- [Recorded data]:
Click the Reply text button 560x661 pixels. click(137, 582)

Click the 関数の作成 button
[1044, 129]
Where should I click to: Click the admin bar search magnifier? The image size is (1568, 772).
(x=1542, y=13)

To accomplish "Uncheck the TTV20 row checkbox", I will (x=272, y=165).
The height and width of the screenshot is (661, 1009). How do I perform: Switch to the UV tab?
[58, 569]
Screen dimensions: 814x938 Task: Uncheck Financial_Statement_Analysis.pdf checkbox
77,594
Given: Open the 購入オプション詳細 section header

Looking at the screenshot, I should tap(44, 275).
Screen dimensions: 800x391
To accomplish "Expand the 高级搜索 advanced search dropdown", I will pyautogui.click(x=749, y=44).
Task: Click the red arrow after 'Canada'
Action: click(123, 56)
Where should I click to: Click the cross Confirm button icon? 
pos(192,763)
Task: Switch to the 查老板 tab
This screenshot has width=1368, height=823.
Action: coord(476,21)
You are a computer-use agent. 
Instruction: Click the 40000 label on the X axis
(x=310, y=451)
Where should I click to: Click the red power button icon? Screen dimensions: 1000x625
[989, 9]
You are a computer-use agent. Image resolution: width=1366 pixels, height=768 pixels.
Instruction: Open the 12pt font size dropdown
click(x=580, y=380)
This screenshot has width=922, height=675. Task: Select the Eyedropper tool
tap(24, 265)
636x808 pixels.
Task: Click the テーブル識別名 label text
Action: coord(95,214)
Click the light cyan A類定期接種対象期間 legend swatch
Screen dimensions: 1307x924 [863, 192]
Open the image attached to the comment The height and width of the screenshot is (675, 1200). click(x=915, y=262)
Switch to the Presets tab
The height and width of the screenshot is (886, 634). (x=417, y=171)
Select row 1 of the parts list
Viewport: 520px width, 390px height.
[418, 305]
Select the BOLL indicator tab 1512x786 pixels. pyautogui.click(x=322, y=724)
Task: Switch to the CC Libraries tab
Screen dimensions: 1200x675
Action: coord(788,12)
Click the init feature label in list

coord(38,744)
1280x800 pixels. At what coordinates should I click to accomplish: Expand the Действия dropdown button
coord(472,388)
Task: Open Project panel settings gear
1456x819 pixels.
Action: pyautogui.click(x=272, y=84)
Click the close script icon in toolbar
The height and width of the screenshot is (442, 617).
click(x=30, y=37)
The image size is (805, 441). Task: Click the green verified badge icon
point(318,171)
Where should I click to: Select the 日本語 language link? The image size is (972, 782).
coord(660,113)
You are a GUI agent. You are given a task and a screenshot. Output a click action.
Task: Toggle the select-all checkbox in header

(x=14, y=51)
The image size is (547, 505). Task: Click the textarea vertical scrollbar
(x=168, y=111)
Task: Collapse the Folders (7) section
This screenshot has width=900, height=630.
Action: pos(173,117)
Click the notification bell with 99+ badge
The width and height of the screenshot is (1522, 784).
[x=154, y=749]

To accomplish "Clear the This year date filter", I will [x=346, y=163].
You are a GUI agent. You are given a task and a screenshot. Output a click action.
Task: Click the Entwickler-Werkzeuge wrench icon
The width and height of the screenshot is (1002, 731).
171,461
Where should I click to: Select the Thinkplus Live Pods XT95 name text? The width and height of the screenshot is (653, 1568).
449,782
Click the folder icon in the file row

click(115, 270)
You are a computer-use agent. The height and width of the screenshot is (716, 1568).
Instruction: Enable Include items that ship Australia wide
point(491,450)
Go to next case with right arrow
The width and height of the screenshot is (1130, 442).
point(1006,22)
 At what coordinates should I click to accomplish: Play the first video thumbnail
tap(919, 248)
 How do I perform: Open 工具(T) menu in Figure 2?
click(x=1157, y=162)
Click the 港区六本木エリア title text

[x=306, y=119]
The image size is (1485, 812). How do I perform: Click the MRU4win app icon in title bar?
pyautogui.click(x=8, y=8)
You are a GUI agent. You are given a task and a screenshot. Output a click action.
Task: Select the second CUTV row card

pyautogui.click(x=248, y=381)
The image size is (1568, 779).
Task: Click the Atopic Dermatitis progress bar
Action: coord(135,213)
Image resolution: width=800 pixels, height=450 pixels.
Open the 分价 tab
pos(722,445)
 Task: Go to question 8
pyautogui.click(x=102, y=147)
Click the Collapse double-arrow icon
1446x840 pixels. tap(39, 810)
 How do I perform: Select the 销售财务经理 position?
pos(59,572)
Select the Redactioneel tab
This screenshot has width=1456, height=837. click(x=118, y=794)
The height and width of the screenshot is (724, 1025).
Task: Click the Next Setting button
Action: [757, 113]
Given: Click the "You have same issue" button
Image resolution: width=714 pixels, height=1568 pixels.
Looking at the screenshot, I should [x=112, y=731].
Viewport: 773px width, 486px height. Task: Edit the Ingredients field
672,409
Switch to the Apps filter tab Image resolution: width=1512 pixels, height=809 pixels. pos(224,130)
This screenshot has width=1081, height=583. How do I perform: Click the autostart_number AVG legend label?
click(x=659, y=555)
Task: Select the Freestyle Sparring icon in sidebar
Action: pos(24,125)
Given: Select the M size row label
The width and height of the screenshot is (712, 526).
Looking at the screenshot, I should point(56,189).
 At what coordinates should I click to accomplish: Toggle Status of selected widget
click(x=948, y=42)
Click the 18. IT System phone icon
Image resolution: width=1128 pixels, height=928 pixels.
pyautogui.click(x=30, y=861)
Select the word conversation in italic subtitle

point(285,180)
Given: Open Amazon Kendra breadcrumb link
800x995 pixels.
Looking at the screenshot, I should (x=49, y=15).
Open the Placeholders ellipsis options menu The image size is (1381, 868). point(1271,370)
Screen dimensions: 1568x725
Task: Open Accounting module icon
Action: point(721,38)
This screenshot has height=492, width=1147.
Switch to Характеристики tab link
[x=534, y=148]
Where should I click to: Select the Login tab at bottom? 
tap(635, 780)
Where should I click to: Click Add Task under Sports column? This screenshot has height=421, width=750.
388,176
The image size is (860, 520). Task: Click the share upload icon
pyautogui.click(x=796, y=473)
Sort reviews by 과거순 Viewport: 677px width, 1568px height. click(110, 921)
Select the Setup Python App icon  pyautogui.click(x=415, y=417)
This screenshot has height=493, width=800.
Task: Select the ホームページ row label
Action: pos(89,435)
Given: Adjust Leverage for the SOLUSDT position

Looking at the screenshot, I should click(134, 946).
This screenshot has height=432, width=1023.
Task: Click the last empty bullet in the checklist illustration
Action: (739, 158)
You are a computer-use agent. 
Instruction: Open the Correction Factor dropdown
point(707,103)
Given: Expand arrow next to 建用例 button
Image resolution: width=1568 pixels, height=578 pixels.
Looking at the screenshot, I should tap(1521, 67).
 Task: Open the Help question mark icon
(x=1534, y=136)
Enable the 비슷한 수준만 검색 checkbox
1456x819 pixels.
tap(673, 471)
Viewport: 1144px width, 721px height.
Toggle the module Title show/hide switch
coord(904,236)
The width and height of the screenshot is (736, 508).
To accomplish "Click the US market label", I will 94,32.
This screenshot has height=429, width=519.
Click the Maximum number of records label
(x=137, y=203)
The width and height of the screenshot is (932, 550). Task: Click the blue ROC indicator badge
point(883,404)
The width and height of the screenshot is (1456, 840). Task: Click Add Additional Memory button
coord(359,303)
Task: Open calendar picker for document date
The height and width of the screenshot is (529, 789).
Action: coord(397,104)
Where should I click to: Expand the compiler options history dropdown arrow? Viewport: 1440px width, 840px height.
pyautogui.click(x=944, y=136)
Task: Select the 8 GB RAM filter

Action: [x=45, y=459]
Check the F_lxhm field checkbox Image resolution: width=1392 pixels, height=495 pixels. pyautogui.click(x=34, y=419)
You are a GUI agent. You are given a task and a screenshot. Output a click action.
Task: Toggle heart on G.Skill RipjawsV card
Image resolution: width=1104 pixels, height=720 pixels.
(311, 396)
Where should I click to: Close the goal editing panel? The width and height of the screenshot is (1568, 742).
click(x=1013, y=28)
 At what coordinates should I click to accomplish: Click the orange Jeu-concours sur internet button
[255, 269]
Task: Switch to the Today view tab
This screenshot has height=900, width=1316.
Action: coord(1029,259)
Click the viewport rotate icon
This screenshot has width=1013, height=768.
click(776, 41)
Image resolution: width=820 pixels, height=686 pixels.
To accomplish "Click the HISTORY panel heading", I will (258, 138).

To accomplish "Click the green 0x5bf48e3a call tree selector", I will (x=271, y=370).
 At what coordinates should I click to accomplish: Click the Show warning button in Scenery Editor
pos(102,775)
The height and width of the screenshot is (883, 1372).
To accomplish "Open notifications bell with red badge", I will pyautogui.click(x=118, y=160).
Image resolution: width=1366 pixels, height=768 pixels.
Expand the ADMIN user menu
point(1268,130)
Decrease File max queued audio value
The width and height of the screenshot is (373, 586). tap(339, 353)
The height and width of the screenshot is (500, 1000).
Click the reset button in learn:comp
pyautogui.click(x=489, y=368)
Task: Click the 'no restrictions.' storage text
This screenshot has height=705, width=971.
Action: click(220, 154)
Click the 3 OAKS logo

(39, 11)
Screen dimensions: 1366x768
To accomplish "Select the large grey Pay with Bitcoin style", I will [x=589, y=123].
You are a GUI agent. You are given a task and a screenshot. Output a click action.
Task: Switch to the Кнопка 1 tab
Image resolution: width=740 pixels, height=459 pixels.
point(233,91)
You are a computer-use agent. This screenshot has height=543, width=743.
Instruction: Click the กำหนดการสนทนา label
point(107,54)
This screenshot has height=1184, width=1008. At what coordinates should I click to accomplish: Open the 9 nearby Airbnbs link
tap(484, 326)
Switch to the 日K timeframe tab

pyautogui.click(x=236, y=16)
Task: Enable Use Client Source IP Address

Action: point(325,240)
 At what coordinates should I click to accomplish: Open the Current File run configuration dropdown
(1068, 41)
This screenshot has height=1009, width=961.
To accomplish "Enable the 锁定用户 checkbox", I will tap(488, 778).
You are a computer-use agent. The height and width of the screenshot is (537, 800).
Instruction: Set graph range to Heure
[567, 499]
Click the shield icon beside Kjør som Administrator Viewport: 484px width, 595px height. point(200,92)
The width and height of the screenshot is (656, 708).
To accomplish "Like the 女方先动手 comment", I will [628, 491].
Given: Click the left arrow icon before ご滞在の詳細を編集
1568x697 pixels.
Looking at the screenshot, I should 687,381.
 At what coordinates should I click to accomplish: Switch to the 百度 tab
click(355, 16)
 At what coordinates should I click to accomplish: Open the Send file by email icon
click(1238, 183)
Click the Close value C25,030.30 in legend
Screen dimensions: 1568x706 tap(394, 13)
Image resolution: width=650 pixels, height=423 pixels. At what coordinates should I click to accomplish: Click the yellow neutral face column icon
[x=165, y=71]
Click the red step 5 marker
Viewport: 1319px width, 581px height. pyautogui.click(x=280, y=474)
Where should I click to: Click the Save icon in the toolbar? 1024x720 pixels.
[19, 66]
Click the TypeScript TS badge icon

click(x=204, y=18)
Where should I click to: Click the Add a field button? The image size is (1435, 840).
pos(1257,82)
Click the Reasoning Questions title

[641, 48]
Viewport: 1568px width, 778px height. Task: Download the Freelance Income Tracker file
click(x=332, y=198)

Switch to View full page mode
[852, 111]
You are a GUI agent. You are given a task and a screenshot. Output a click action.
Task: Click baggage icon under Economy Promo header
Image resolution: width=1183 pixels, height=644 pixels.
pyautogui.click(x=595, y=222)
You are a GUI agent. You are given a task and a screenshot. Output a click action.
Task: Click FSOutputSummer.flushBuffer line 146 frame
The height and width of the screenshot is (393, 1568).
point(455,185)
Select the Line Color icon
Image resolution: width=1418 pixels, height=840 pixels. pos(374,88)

- [Short task]: Please find every line in the records above that contains the word "arrow" and copy each one out.

- [Problem solution]:
Task: Click the red arrow after 'Canada'
Go to next case with right arrow
Click the Collapse double-arrow icon
Given: Expand arrow next to 建用例 button
Where should I click to: Expand the compiler options history dropdown arrow? Viewport: 1440px width, 840px height.
Given: Click the left arrow icon before ご滞在の詳細を編集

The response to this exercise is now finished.